§ DATASET EXTRACT
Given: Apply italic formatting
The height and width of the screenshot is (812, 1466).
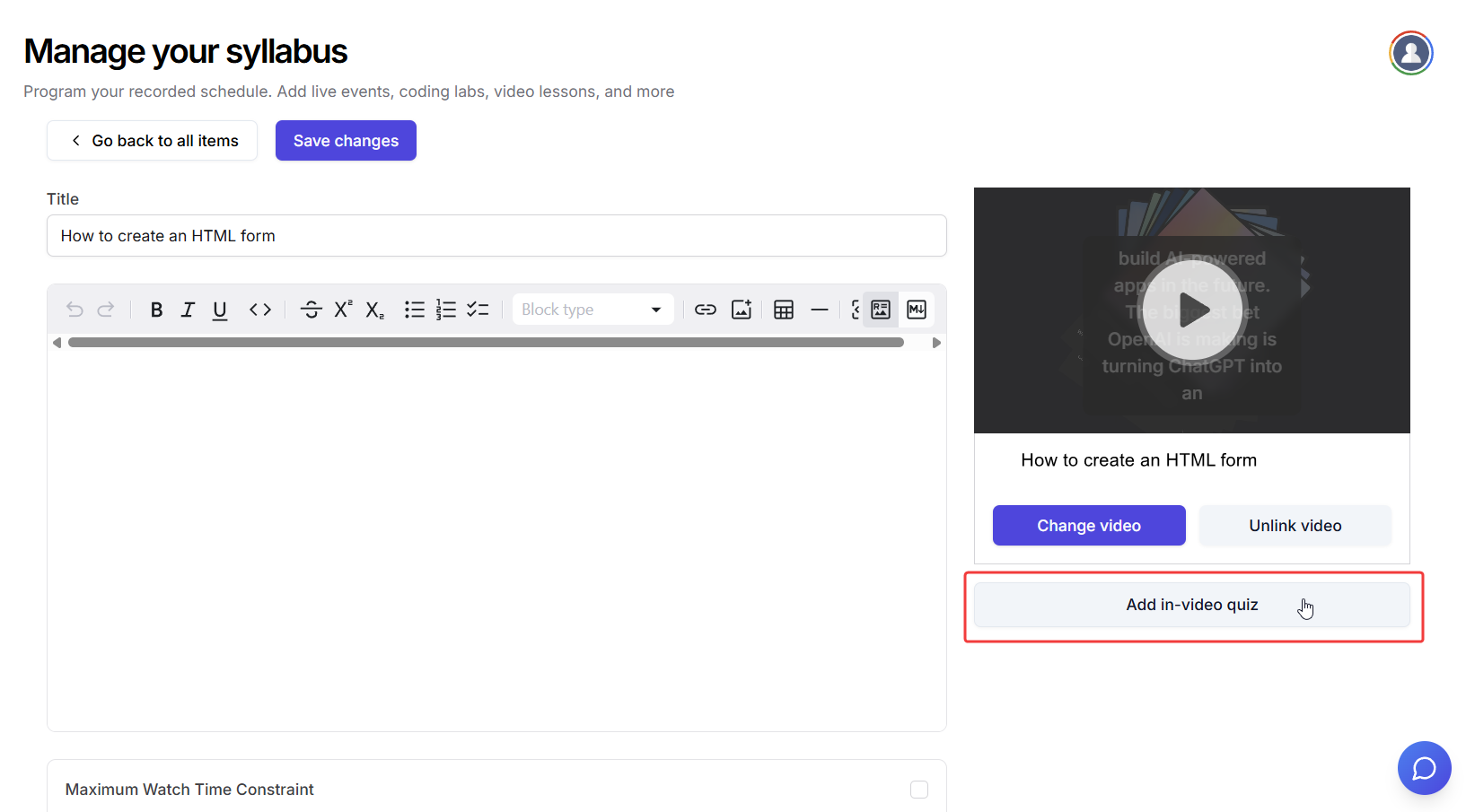Looking at the screenshot, I should tap(188, 310).
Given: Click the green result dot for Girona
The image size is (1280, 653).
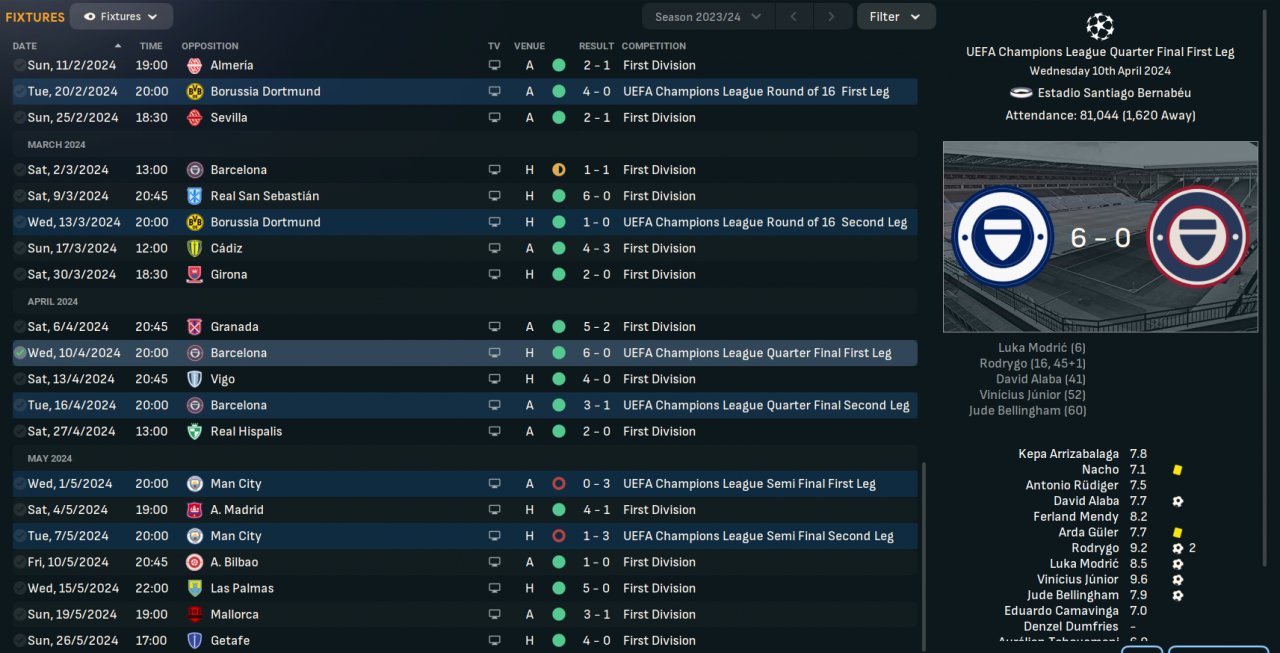Looking at the screenshot, I should click(559, 274).
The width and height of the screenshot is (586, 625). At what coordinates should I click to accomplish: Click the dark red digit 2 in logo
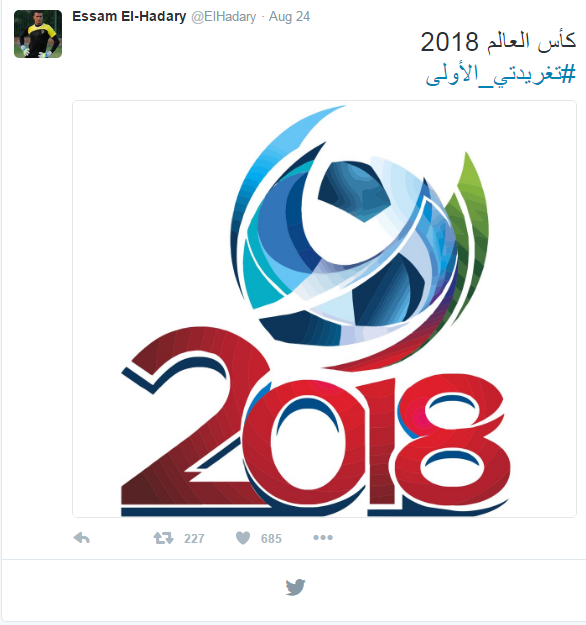click(x=191, y=419)
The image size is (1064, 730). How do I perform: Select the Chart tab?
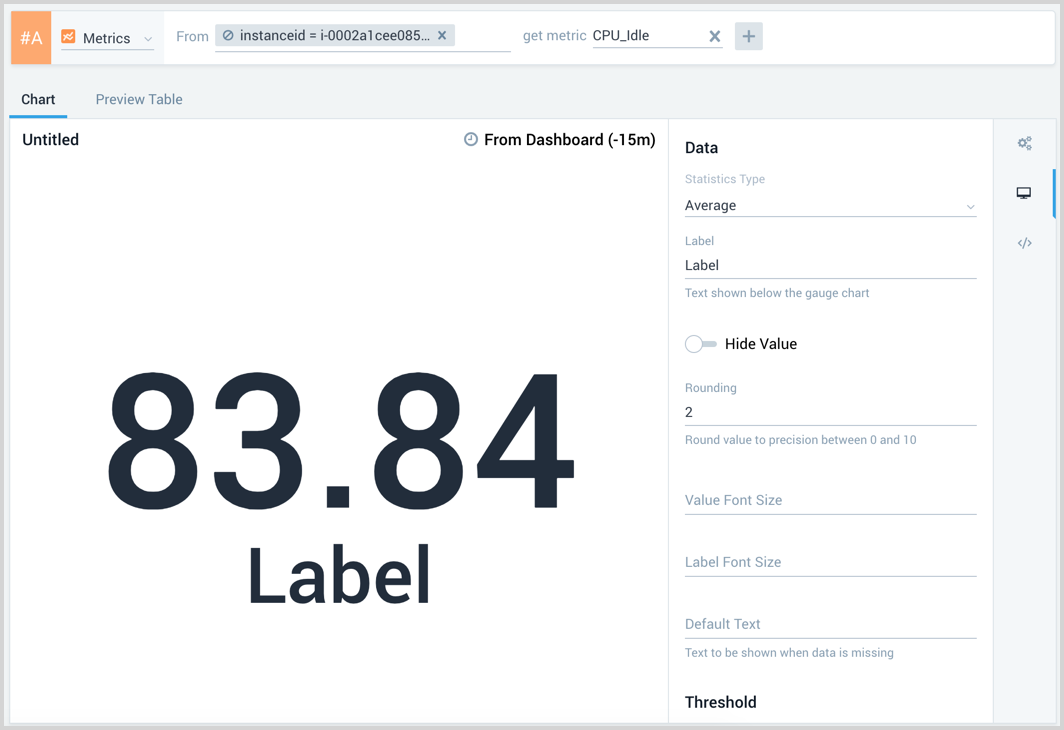pos(38,99)
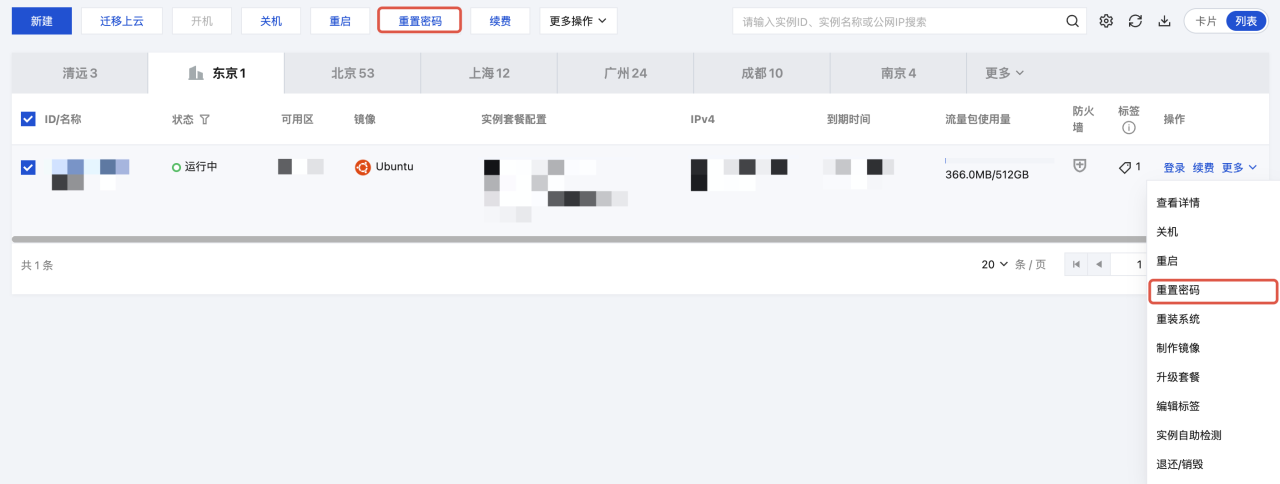Open the settings gear icon
The image size is (1280, 484).
1106,21
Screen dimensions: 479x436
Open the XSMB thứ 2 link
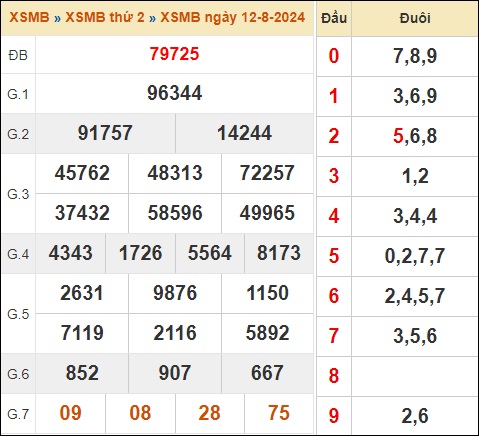[105, 17]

§ WHAT YOU WILL DO
From the data above, pull out every line that contains the string "image", and treat the match as case-sensitive.

§ COMPLETE RESPONSE
The image size is (1280, 653).
The image size is (1064, 730). How do I perform: Select the Chart tab?
The image size is (1280, 484).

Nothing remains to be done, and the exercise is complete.